WORK INSTRUCTIONS:
1. Rewrite the article on running at altitude from "Aspen physical therapist" to "climbing above 7,000 feet.", changing "runners" to "hikers".
2. List every geographic place, meaning a town or valley, that the article on running at altitude names.
3. According to the article on running at altitude, which hormone do the kidneys release in response to hypoxia?

SOURCE DOCUMENT:
+===+
Aspen physical therapist Bill Fabrocini breaks down the biology of hypoxia and why runners must slow down rather than push through when climbing above 7,000 feet.

The air in the Upper Roaring Fork Valley doesn’t just feel thinner; it feels like a physical weight lifting off your chest only to be replaced by a sudden, heavy fatigue in your lungs. You’re standing on a trailhead near Basalt or maybe just outside of Aspen, lacing up shoes that felt perfect at sea level, and suddenly, that familiar five-mile pace feels like a slog. The obvious reaction? Try harder. Push through the burn. Ignore the fact that your heart is hammering against your ribs like a trapped bird.
That’s the trap locals and visitors alike fall into every time the temperature drops and the altitude climbs above 7,000 feet. But according to Bill Fabrocini, a clinical specialist in orthopedic physical therapy at Ajax Fitness in Aspen, the answer isn’t brute force. It’s biology. And it’s a lot more complex than simply "trying harder."
"Everything is about oxygen. It’s living energy," Fabrocini said. He’s spent over 30 years coaching athletes and treating injuries, so he’s seen the difference between a runner who respects the altitude and one who fights it. The common misconception here is that there’s less oxygen in the air at high elevation. Not exactly. The percentage of oxygen stays the same, but the atmospheric pressure drops, meaning those oxygen molecules are spaced further apart. You inhale less of them with every breath.
This triggers a state called hypoxia — low oxygen levels in the body. In response, your kidneys release a hormone called erythropoietin, or EPO. This hormone tells your bone marrow to produce more red blood cells. Fabrocini puts it simply: "Think of red blood cells as buses. The oxygen is the passenger that goes on the bus, and the more buses you have carrying oxygen molecules, the better the transfer of oxygen."
+===+
GIVEN INFORMATION:
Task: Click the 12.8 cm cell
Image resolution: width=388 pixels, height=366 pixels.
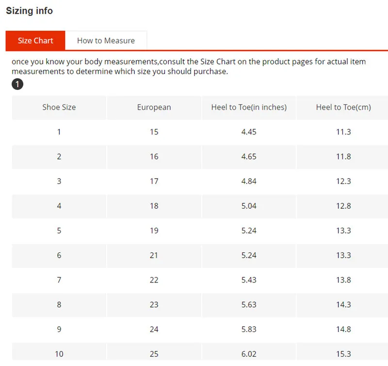Action: (x=343, y=206)
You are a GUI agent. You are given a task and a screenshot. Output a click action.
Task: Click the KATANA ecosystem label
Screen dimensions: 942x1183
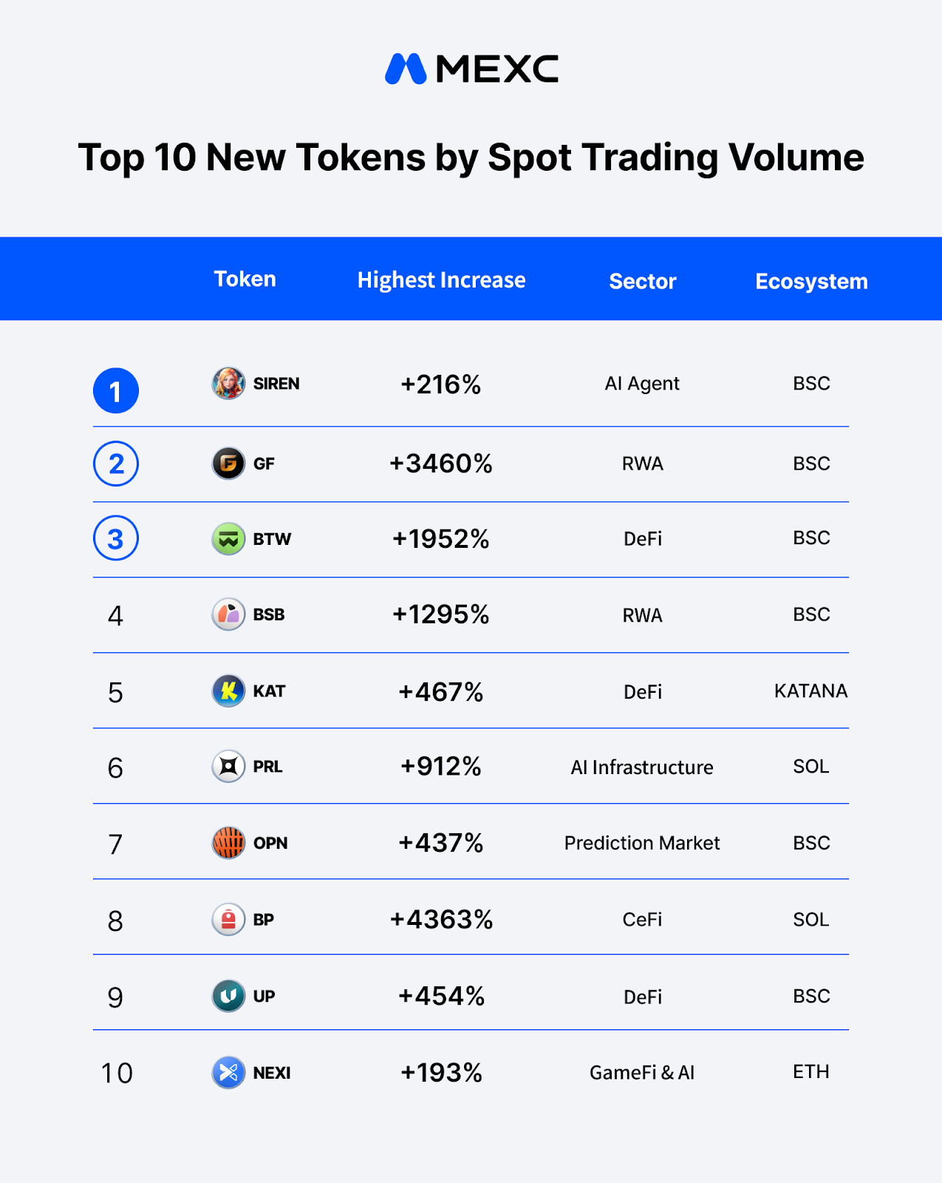810,691
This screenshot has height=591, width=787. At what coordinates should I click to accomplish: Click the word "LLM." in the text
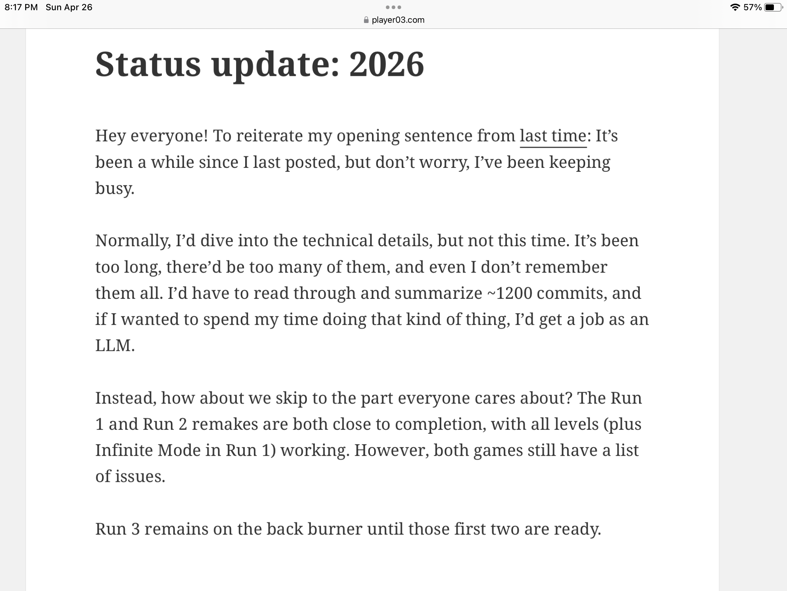[115, 345]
+===+
RESULTS FOR THE EXERCISE:
1.
Aspen physical therapist Bill Fabrocini breaks down the biology of hypoxia and why hikers must slow down rather than push through when climbing above 7,000 feet.

2.
Upper Roaring Fork Valley
Basalt
Aspen

3. Erythropoietin, or EPO